( Article publié dans Le Monde Economie du 20 mai 2015 Par Philippe Schmitt (Avocat) )
L’initiative capitalistique et le progrès technique sont la même et seule entité, expliquait Joseph Schumpeter. « Retrouver l’esprit industriel du capitalisme », pour reprendre le titre d’une tribune récente d’Emmanuel Macron, ministre de l’économie, de l’industrie et du numérique (Le Monde du 24 avril 2015), nécessite également de reconnaître aux inventeurs la place qui est la leur.
Lire aussi : Emmanuel Macron : « Retrouver l’esprit industriel du capitalisme »
Un paradoxe français
Bien que l’innovation soit devenue une grande cause nationale, que d’importants avantages fiscaux ont été accordés aux entreprises en contrepartie de leurs frais de recherche et de développement, et qu’une nouvelle démocratie actionnariale est annoncée pour réindustrialiser notre pays, les inventeurs ne sont pas perçus comme facteurs d’innovation dans les entreprises.
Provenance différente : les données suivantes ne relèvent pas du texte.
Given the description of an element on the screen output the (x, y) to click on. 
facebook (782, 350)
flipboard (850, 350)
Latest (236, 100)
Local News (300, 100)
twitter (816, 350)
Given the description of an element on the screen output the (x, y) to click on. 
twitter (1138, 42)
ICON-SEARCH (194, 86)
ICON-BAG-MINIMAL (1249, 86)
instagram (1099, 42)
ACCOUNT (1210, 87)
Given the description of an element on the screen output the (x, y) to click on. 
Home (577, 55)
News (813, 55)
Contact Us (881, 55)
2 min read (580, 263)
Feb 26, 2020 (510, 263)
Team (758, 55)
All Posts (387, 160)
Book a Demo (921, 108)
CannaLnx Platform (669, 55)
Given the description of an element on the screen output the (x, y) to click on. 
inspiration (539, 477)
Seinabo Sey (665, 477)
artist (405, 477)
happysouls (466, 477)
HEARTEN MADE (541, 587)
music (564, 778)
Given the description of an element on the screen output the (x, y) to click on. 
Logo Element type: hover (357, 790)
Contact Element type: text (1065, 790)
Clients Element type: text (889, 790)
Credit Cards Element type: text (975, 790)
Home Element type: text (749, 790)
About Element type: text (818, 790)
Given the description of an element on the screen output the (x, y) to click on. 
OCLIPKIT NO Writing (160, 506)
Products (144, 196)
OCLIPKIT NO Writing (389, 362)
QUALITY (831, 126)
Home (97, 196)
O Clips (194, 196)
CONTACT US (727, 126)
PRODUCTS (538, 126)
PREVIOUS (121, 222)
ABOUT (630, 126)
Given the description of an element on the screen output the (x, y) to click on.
Pourtant, une société, qui est une personne morale, n’invente pas : dans toute demande de brevet, l’inventeur est une personne physique. Tous les brevets français dont le déposant est une société ont pour objet une invention réalisée, sauf à de très rares exceptions, par un ou plusieurs inventeurs salariés.
Depuis 1990, différentes dispositions s’appliquent en faveur des inventeurs salariés
Même si cela peut paraître incroyable pour un pays qui revendique une longue histoire industrielle – au XIXe siècle, une entreprise industrielle était souvent fondée par l’inventeur lui-même –, il a fallu attendre la loi du 26 novembre 1990 pour rendre obligatoire la rémunération supplémentaire des inventeurs salariés, ou bien le paiement d’un juste prix par l’employeur selon les circonstances de réalisation de l’invention.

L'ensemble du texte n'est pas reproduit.